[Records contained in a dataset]

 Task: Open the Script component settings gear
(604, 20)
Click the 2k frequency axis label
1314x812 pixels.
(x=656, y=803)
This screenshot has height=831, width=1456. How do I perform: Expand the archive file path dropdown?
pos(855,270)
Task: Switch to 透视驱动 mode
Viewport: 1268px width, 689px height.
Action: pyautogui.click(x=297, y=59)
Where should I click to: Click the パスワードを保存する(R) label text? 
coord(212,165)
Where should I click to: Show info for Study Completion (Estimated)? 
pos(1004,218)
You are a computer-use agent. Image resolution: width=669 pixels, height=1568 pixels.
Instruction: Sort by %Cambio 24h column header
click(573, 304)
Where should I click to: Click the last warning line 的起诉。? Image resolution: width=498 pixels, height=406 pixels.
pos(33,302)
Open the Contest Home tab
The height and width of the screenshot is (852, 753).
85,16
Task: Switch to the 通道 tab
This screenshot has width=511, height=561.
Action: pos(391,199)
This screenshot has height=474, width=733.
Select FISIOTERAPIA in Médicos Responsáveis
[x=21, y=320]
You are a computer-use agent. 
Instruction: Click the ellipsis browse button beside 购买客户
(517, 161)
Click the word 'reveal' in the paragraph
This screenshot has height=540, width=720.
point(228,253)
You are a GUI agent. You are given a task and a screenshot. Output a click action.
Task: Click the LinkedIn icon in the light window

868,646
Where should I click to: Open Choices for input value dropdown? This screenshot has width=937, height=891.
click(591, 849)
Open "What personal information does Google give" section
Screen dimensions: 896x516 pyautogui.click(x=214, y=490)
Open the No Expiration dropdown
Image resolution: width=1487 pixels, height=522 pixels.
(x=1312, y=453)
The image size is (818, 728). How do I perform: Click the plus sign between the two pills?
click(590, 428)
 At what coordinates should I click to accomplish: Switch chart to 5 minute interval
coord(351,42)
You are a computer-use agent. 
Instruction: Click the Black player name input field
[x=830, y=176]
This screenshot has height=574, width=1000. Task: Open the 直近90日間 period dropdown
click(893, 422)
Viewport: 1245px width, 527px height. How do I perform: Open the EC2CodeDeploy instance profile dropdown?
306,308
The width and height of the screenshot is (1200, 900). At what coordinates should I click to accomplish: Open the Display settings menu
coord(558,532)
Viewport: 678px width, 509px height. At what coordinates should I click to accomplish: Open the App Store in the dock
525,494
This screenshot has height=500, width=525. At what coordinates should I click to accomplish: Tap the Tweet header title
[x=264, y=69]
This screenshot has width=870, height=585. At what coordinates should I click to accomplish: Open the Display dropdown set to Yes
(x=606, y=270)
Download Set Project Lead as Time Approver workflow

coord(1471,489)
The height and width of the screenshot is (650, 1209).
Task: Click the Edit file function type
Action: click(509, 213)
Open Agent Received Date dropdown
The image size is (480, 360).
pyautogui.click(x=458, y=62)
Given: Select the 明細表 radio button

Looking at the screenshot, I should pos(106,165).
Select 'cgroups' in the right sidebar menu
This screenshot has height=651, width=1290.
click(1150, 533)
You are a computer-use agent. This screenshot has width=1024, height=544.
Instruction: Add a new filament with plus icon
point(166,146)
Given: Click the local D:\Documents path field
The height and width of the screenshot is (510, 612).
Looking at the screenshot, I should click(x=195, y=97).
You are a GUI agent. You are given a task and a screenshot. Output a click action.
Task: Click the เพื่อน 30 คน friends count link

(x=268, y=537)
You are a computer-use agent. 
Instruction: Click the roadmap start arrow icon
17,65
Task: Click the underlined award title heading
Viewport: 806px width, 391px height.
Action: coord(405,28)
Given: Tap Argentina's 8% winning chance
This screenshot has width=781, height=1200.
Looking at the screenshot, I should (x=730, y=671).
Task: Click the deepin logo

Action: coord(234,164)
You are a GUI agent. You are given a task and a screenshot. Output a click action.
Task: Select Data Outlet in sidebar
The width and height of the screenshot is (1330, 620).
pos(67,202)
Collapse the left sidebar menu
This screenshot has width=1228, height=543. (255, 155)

PROBLEM REQUIREMENTS:
Each entry above must be set down again without alteration.

EXERCISE SOLUTION:
 Task: Open the Script component settings gear
(604, 20)
Click the 2k frequency axis label
1314x812 pixels.
(x=656, y=803)
This screenshot has height=831, width=1456. How do I perform: Expand the archive file path dropdown?
pos(855,270)
Task: Switch to 透视驱动 mode
Viewport: 1268px width, 689px height.
Action: pyautogui.click(x=297, y=59)
Where should I click to: Click the パスワードを保存する(R) label text? 
coord(212,165)
Where should I click to: Show info for Study Completion (Estimated)? 
pos(1004,218)
You are a computer-use agent. Image resolution: width=669 pixels, height=1568 pixels.
Instruction: Sort by %Cambio 24h column header
click(573, 304)
Where should I click to: Click the last warning line 的起诉。? Image resolution: width=498 pixels, height=406 pixels.
pos(33,302)
Open the Contest Home tab
The height and width of the screenshot is (852, 753).
85,16
Task: Switch to the 通道 tab
This screenshot has width=511, height=561.
Action: pos(391,199)
This screenshot has height=474, width=733.
Select FISIOTERAPIA in Médicos Responsáveis
[x=21, y=320]
You are a computer-use agent. 
Instruction: Click the ellipsis browse button beside 购买客户
(517, 161)
Click the word 'reveal' in the paragraph
This screenshot has height=540, width=720.
point(228,253)
You are a GUI agent. You are given a task and a screenshot. Output a click action.
Task: Click the LinkedIn icon in the light window

868,646
Where should I click to: Open Choices for input value dropdown? This screenshot has width=937, height=891.
click(591, 849)
Open "What personal information does Google give" section
Screen dimensions: 896x516 pyautogui.click(x=214, y=490)
Open the No Expiration dropdown
Image resolution: width=1487 pixels, height=522 pixels.
(x=1312, y=453)
The image size is (818, 728). How do I perform: Click the plus sign between the two pills?
click(590, 428)
 At what coordinates should I click to accomplish: Switch chart to 5 minute interval
coord(351,42)
You are a computer-use agent. 
Instruction: Click the Black player name input field
[x=830, y=176]
This screenshot has height=574, width=1000. Task: Open the 直近90日間 period dropdown
click(893, 422)
Viewport: 1245px width, 527px height. How do I perform: Open the EC2CodeDeploy instance profile dropdown?
306,308
The width and height of the screenshot is (1200, 900). At what coordinates should I click to accomplish: Open the Display settings menu
coord(558,532)
Viewport: 678px width, 509px height. At what coordinates should I click to accomplish: Open the App Store in the dock
525,494
This screenshot has height=500, width=525. At what coordinates should I click to accomplish: Tap the Tweet header title
[x=264, y=69]
This screenshot has width=870, height=585. At what coordinates should I click to accomplish: Open the Display dropdown set to Yes
(x=606, y=270)
Download Set Project Lead as Time Approver workflow

coord(1471,489)
The height and width of the screenshot is (650, 1209).
Task: Click the Edit file function type
Action: click(509, 213)
Open Agent Received Date dropdown
The image size is (480, 360).
pyautogui.click(x=458, y=62)
Given: Select the 明細表 radio button

Looking at the screenshot, I should pos(106,165).
Select 'cgroups' in the right sidebar menu
This screenshot has height=651, width=1290.
click(1150, 533)
You are a computer-use agent. This screenshot has width=1024, height=544.
Instruction: Add a new filament with plus icon
point(166,146)
Given: Click the local D:\Documents path field
The height and width of the screenshot is (510, 612).
Looking at the screenshot, I should click(x=195, y=97).
You are a GUI agent. You are given a task and a screenshot. Output a click action.
Task: Click the เพื่อน 30 คน friends count link

(x=268, y=537)
You are a computer-use agent. 
Instruction: Click the roadmap start arrow icon
17,65
Task: Click the underlined award title heading
Viewport: 806px width, 391px height.
Action: coord(405,28)
Given: Tap Argentina's 8% winning chance
This screenshot has width=781, height=1200.
Looking at the screenshot, I should (x=730, y=671).
Task: Click the deepin logo

Action: coord(234,164)
You are a GUI agent. You are given a task and a screenshot. Output a click action.
Task: Select Data Outlet in sidebar
The width and height of the screenshot is (1330, 620).
pos(67,202)
Collapse the left sidebar menu
This screenshot has width=1228, height=543. (255, 155)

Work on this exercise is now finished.